- Born: May 27, 1887 Rochester, New York, US
- Died: February 17, 1976 (aged 88) Washington, D.C., US
- Education: Howard University;
- Occupations: Librarian, lawyer, educator

= A. Mercer Daniel =

African American librarian, lawyer, and educator

A. Mercer Daniel (May 27, 1887 – February 17, 1976) was an American law librarian and the first African American member of American Association of Law Libraries. He worked as a librarian for the United States Department of War, and later went on to serve as a librarian for the Howard University School of Law for more than thirty-five years. Daniel worked to oppose racial discrimination throughout his career and was an activist before and during the civil rights movement.

==Early life and education==

Allen Mercer Daniel was born in Rochester, New York, on May 27, 1887. Daniel was raised in Harper's Ferry, West Virginia; his parents were both alumni of Storer College and ran Lockwood House, a hotel and boarding house. While a teenager, Daniel helped edit author Joseph Barry's book The Strange Story of Harper's Ferry.

Daniel received a business degree from Howard University in 1906. He went on to graduate from Howard University's Law School in 1909. He was admitted to the District of Columbia Bar and worked as a lawyer at the War Department for several years.

He married Portia Bird in 1910; they had one son, A. Mercer Daniel Jr.

==Career as librarian and educator==

Daniel worked as the librarian in the Office of the Chief of Finance within the U.S. Department of War beginning in 1909. During this period he also worked as a correspondent for the African American newspaper The McDowell Times, published in Keystone, West Virginia.

He took a part-time position at the Howard University Law Library in 1923 as an assistant to the librarian. In 1924 he moved onto a permanent position as Assistant Librarian. Due in large part to Daniel's efforts, Howard's law library grew significantly during this period and by 1933, when Daniel was acting director of the library, the library met the American Bar Association standards and was admitted to the American Association of Law Libraries. Daniel thus became the first African American member of AALL.

===Work with American Association of Law Libraries===

Daniel was an active member of AALL. He was the first African American to run for an executive board position with the organization. He was a charter member of the D.C. AALL chapter, Law Librarians' Society of Washington, D.C., when it was founded in 1939. Daniel chaired three AALL committees and served on many more throughout his career.

Daniel faced significant discrimination during his career, with AALL staff frequently expressing resentment at his requests for equal accommodations in travel and lodging in attending conferences. In 1935, the AALL held their conference in Denver, Colorado, and AALL staff advised him that the Brown Palace Hotel would not permit him to use the dining room or lobby.
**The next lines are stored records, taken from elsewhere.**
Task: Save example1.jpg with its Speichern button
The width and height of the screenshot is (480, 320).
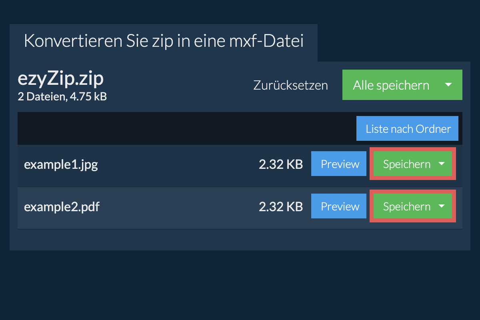Action: (406, 164)
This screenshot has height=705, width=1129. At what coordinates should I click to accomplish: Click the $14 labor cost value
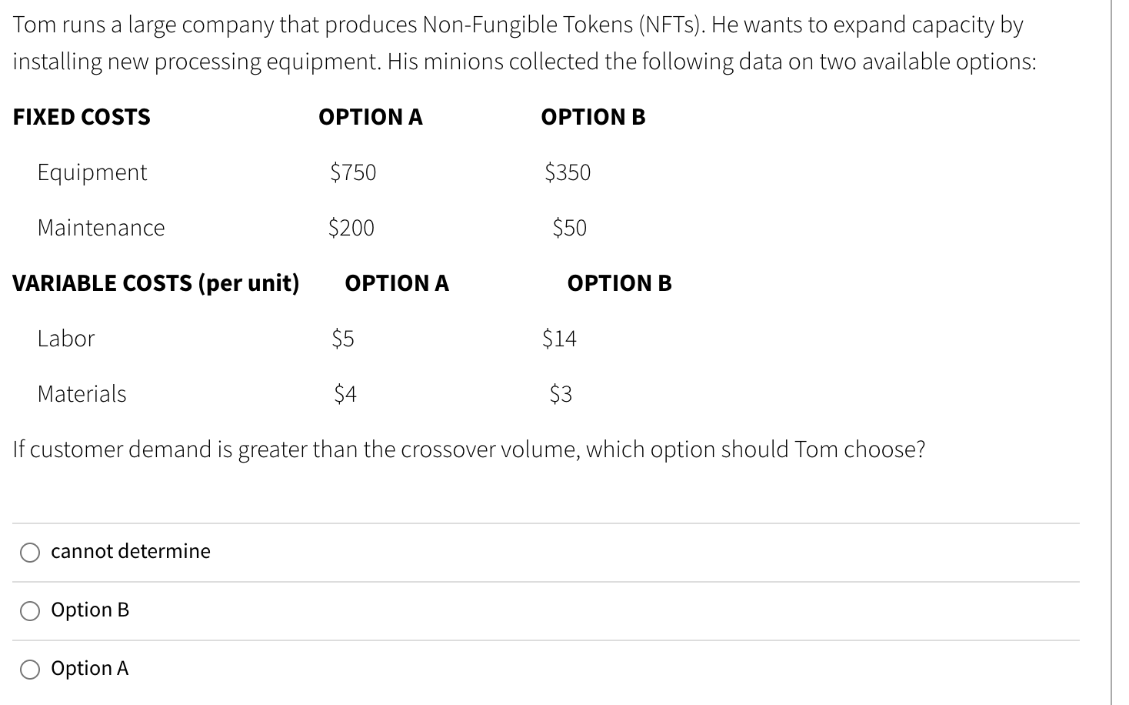coord(559,339)

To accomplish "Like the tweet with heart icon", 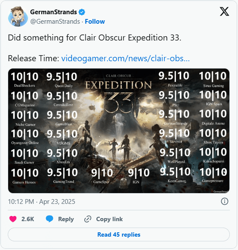I will (x=13, y=219).
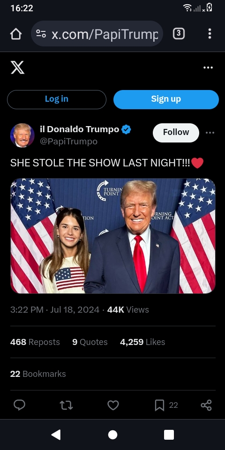Viewport: 225px width, 450px height.
Task: View the 4,259 Likes list
Action: (143, 342)
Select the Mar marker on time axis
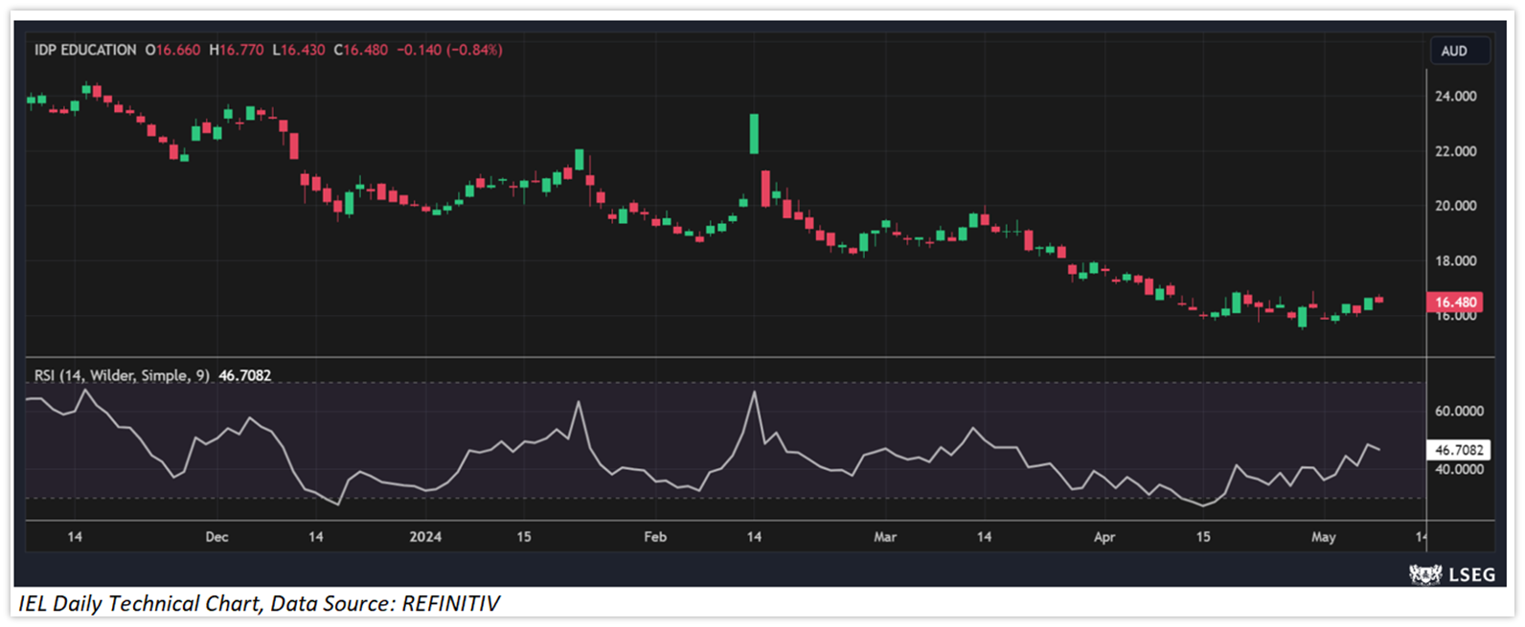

The membership of AALL decided to hold the 1941 convention at the Chamberlin Hotel in Old Point Comfort, Virginia, which would not allow African Americans; Daniel was forced to miss attending his first conference since joining AALL in 1933. In 1954, when AALL hosted its conference in Miami, Florida, Daniel was allowed within the dining room "only on condition that he be accompanied by two or more white members".

===Later career===

In 1940 Daniel was appointed the law librarian and took on the role of assistant professor of law at Howard. He served as the acting dean of the Howard University School of Law multiple times, including the summer of 1954. When Daniel retired from the law library in 1956, the library's collection had tripled in sized in twenty-five years.

==Activism==

Daniel participated in activism against racial discrimination at many points throughout his life, including fighting to have blacks nominated to attend the Military Academy at West Point. He led a protest after the 1915 lynching death of Leo Frank, a Jewish man convicted of the murder of a white teenager. Daniel referred to the lynching as a "fiendish crime" and used the case to call for federal legislation against lynching and mob violence.

While researching the legal history of discrimination in Washington, D.C. during Howard students' sit-in activism in 1943–1944, Daniel discovered what were later referred to as D.C.'s "lost laws". These two laws were published in 1872 and 1873 and prohibited segregation in restaurants in D.C.; the laws were later found to be still in effect despite not being included in D.C.'s 1901 legal code, and were used by the Coordinating Committee for the Enforcement of the D.C Anti-Discrimination Laws to force a legal end to discrimination in Washington.

==Retirement and death==

After retiring from Howard University and being named Librarian Emeritus in 1956, Daniel continued his scholarship, including book reviews and other commentary in journals such as the Journal of Negro History and Howard Law Journal. He was considered a scholar on abolitionist John Brown and wrote about Brown's raid and other aspects of the history of Harper's Ferry, where he grew up.

Daniel died February 17, 1976, in Washington, D.C.

==Legacy==

In October 1971, Howard University's law library was renamed the Allen Mercer Daniel Law Library. During his time at Howard, Daniel developed a relationship with student Thurgood Marshall, who assisted in the efforts to create Howard Law School's first library card catalog in 1933; Marshall attended and spoke at the dedication ceremony.

In 2010 Daniel was inducted into the inaugural class of the American Association of Law Libraries Hall of Fame.